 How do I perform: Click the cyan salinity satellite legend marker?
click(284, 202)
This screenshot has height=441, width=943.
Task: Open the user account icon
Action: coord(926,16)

· · ·

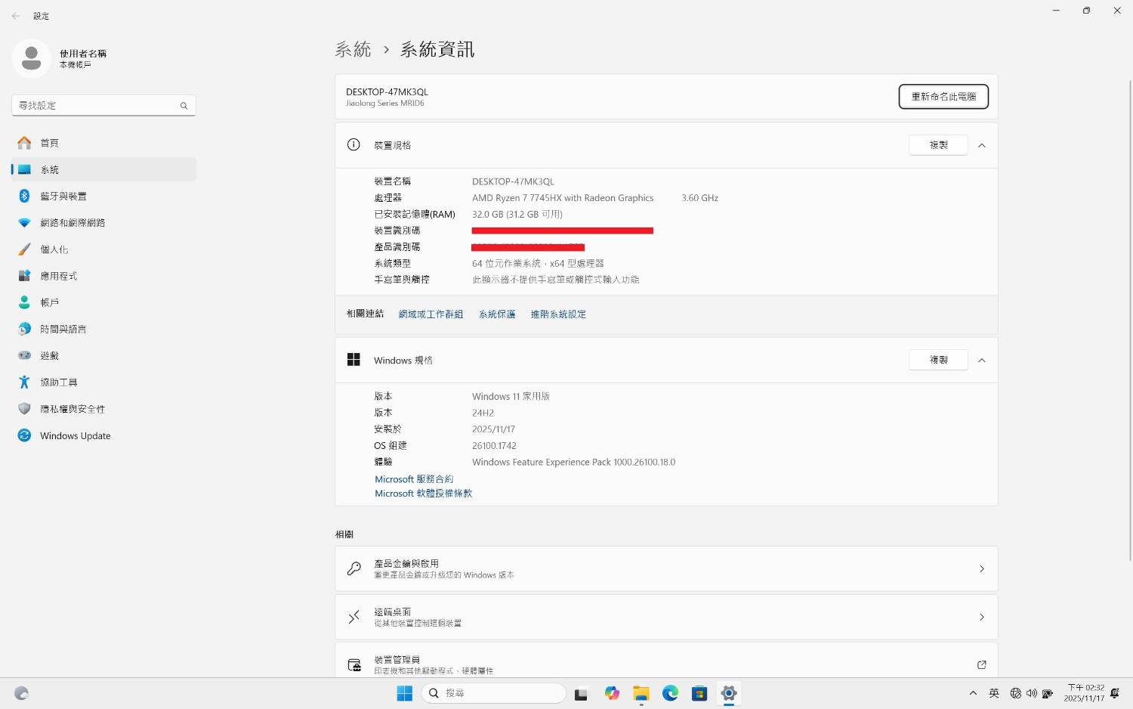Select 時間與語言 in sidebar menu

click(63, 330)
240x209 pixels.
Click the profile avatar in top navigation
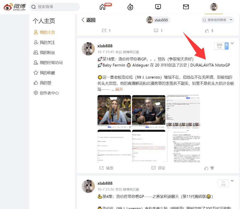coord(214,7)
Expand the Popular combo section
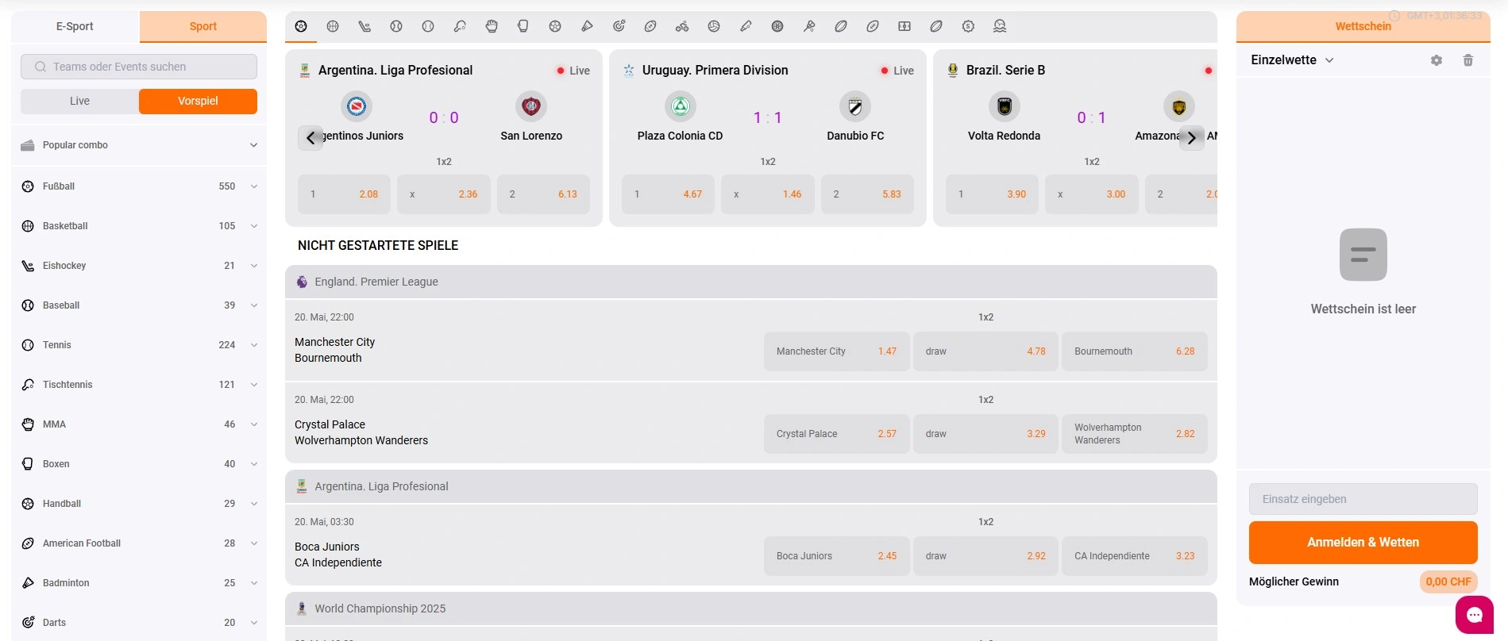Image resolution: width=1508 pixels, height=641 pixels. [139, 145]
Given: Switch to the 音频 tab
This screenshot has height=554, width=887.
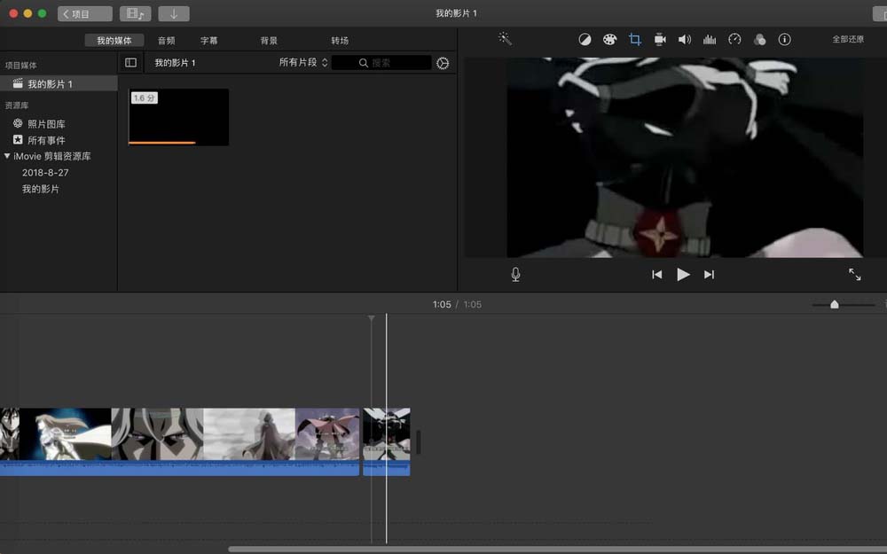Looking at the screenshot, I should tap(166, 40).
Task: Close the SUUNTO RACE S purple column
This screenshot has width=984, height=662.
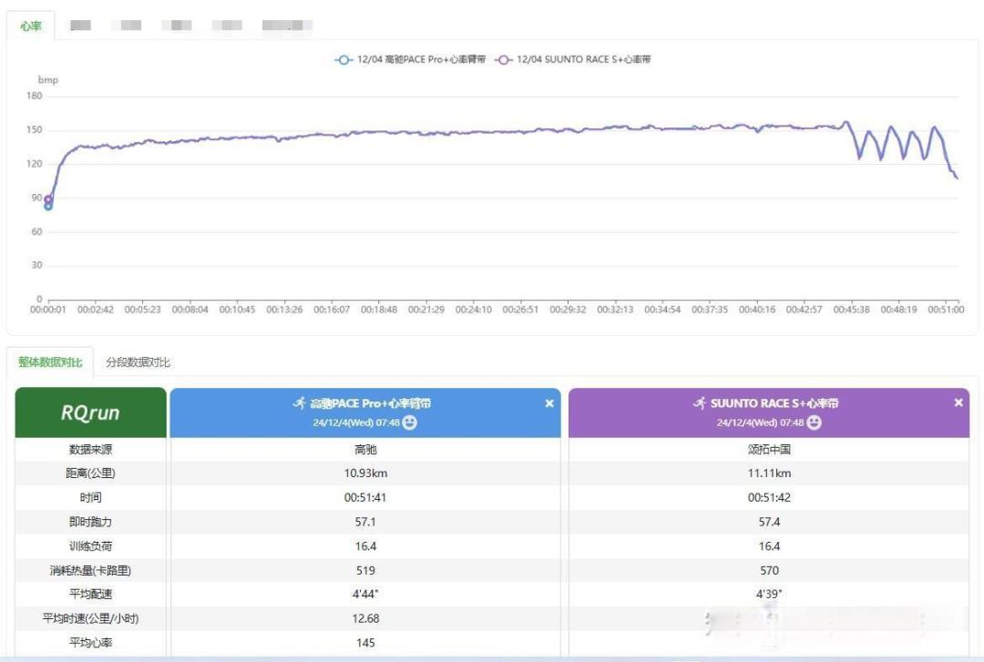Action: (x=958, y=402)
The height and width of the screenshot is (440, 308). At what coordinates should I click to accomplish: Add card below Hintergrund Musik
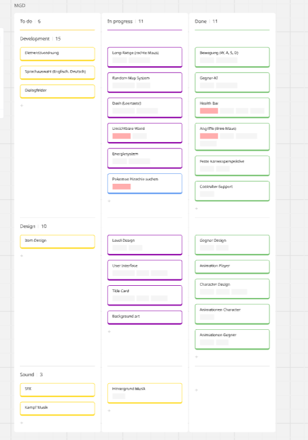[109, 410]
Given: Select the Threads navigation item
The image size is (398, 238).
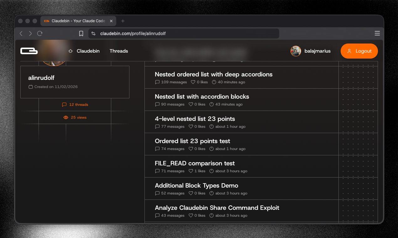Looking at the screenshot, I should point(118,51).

· · ·

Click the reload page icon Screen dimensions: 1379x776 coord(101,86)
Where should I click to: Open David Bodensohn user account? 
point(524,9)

· · ·

SET EXERCISE: Repeat the data from the line containing "How do I perform: Click" through the line containing "Action: coord(926,16)", and reproduce nothing beyond those lines.

TASK OUTPUT:
 How do I perform: Click the cyan salinity satellite legend marker?
click(284, 202)
This screenshot has height=441, width=943.
Task: Open the user account icon
Action: coord(926,16)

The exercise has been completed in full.